Shruti Rijhwani, Microsoft Research India
RT @HappelStadion: What was your favourite 1D moment at the concert? Was war für euch der schönste Moment? Tweet us!
If you know both English and German, you probably figured out what two languages this tweet uses. Either way, you likely realized that there isn’t just one language in the tweet.
We recognize languages that we are familiar with. The task is second nature to humans – is it just as easy for machines? Why do machines need to identify languages in the first place?
Most Natural Language Processing (NLP) techniques are designed for specific languages. That makes language identification a necessary first step for machines to derive meaning from human language. Computational language identification research began in 1995. Initially, language identification was performed at the document-level, that is, whole documents were assumed to contain a single language. This was only logical as back in 1995, most digital documents had professional or literary content. We didn’t expect to encounter multiple languages within documents!
However, sentence-level language identification (i.e. one language label per sentence) soon became important to understand comments, short posts and similar user-generated data on the internet. Where does code-mixing fit in, though? Let us look at this Spanish-English tweet.
@crystal_jaimes no me lebante ahorita cuz I felt como si me kemara por dentro! 😮 Then I started getting all red, I think im allergic a algo
Even sentence-level language identification wouldn’t work when data is code-mixed, as mixing can be intra-sentential! Before we begin to process code-mixing, we need to recognise all languages present in the data. One language per sentence simply isn’t enough – word-level language identification is necessary.
Code-mixing is inherently informal and generally occurs in casual communication. The phenomenon traditionally occurred in spoken conversation. Now, we have speech-like informal conversation happening on social media and find plenty of code-mixed data in the text form as well.
How do we identify the languages in social media data? Is it as simple as looking up words in dictionaries of various languages? Going back to our example tweet,
RT @HappelStadion: What *was* your favourite 1D *moment* at the concert? *Was* war für euch der schönste *Moment*? Tweet us!
There are words (‘was’, ‘moment’) that belong to both languages! And this tweet is grammatically sound, with correct spelling. What about tweets like,
Wat n awesum movie it wazzzz!
Our language dictionaries wouldn’t identify misspelled words (‘wat’), shortened words (‘awesum’) and exaggerated words (‘wazzz’).
Not to mention, the problem of transliteration. Several languages that are not formally written in the Roman/Latin script, are often phonetically typed using the Roman script that computer keyboards generally feature.
Modi ke speech se India inspired ho gaya #namo
Although Hindi uses the Devanagari script, this Hindi-English tweet has transliterated Hindi words.
Looking up words in a dictionary might work in several cases. But the example tweets we’ve just looked at are not outliers! A large amount of social media content isn’t written with perfect grammar and spelling. Solutions to word-level language ID must counter these problems as well.
There has been exciting work on word-level language identification for social media data, including a shared task in EMNLP 2014 , the annual FIRE shared task , as well as work on Hindi-English  and Dutch-Turkish  mixing.
Most previous work deals with pairwise language identification i.e., the language pair is already known, and words in the input can only be from those languages. With plenty of annotated training data, supervised machine learning models have performed extremely well under these conditions.
However, such models have two glaring issues –
- They assume that the language pair in the input is already known and the words can only be from those languages.
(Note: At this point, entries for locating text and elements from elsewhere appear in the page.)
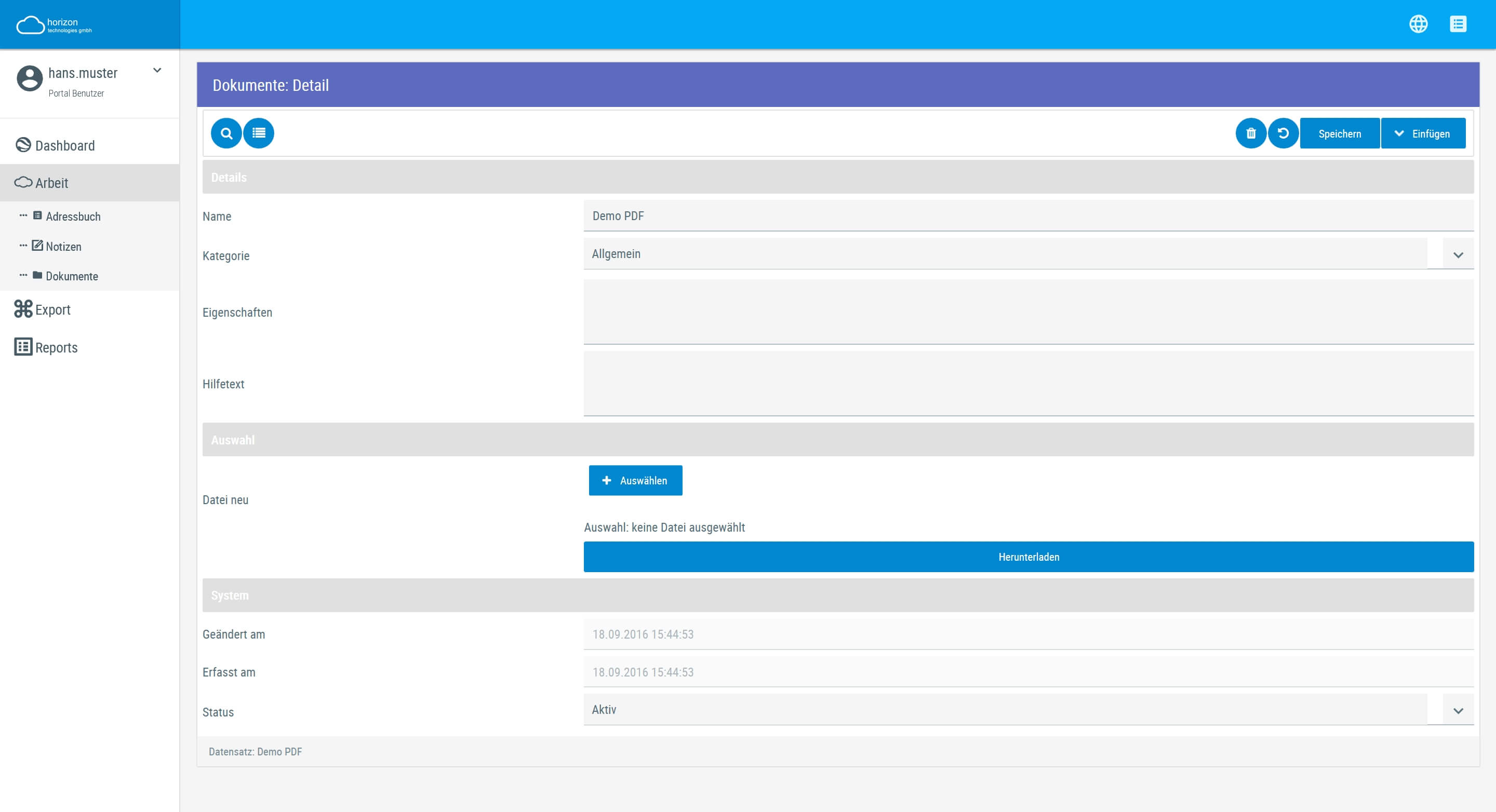The width and height of the screenshot is (1496, 812).
Task: Expand the hans.muster account menu
Action: pyautogui.click(x=156, y=70)
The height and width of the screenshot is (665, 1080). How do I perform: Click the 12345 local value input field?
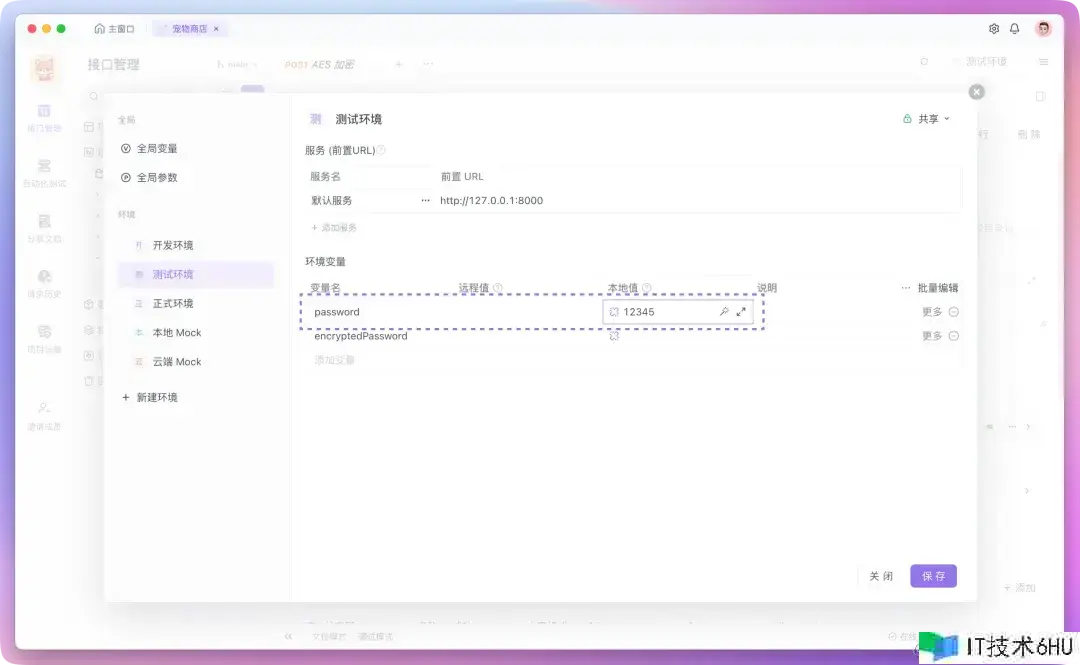point(665,312)
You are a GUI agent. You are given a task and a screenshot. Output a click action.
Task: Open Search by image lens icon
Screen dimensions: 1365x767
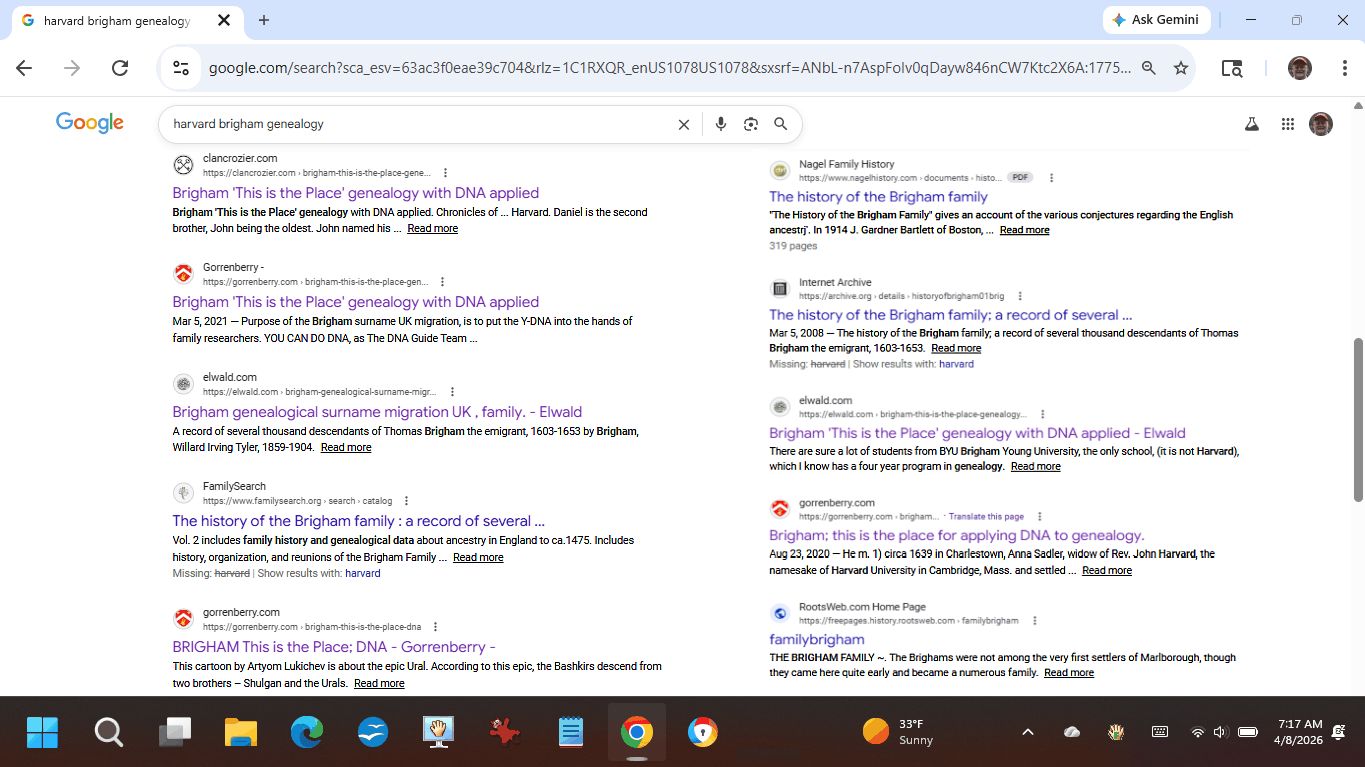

On Twitter, Facebook and other social media, no prior language information is available about posts.
- They use supervised machine learning models, which require plenty of annotated training data. Labelled data is scarce for most language pairs, particularly data with all the quirks of social media.
The Project Mélange team at MSR India is working towards a solution for these issues.
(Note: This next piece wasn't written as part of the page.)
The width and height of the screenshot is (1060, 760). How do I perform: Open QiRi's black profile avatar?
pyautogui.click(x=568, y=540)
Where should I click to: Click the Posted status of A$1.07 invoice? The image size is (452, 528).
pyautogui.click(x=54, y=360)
We aim to design a universal word-level language identification technique that works well for both code-mixed and monolingual social media data. It would require no prior information about the languages in the input. Although we have a minuscule amount of code-mixed training data, obtaining labeled monolingual data is relatively much simpler. We leverage this monolingual data and train a model that can label code-mixed input as well.
Watch this space for more on that, soon!
 Solorio, Thamar, et al. “Overview for the first shared task on language identification in code-switched data.” Proceedings of The First Workshop on Computational Approaches to Code Switching. 2014.
 Sequiera, Royal, et al. “Overview of FIRE-2015 Shared Task on Mixed Script Information Retrieval.”
 Gella, Spandana, Kalika Bali, and Monojit Choudhury. ““ye word kis lang ka hai bhai?” Testing the Limits of Word level Language Identification.” (2014).
 Nguyen, Dong, and A. Seza Dogruoz. “Word level language identification in online multilingual communication.” Proceedings of the 2013 Conference on Empirical Methods in Natural Language Processing. 2014.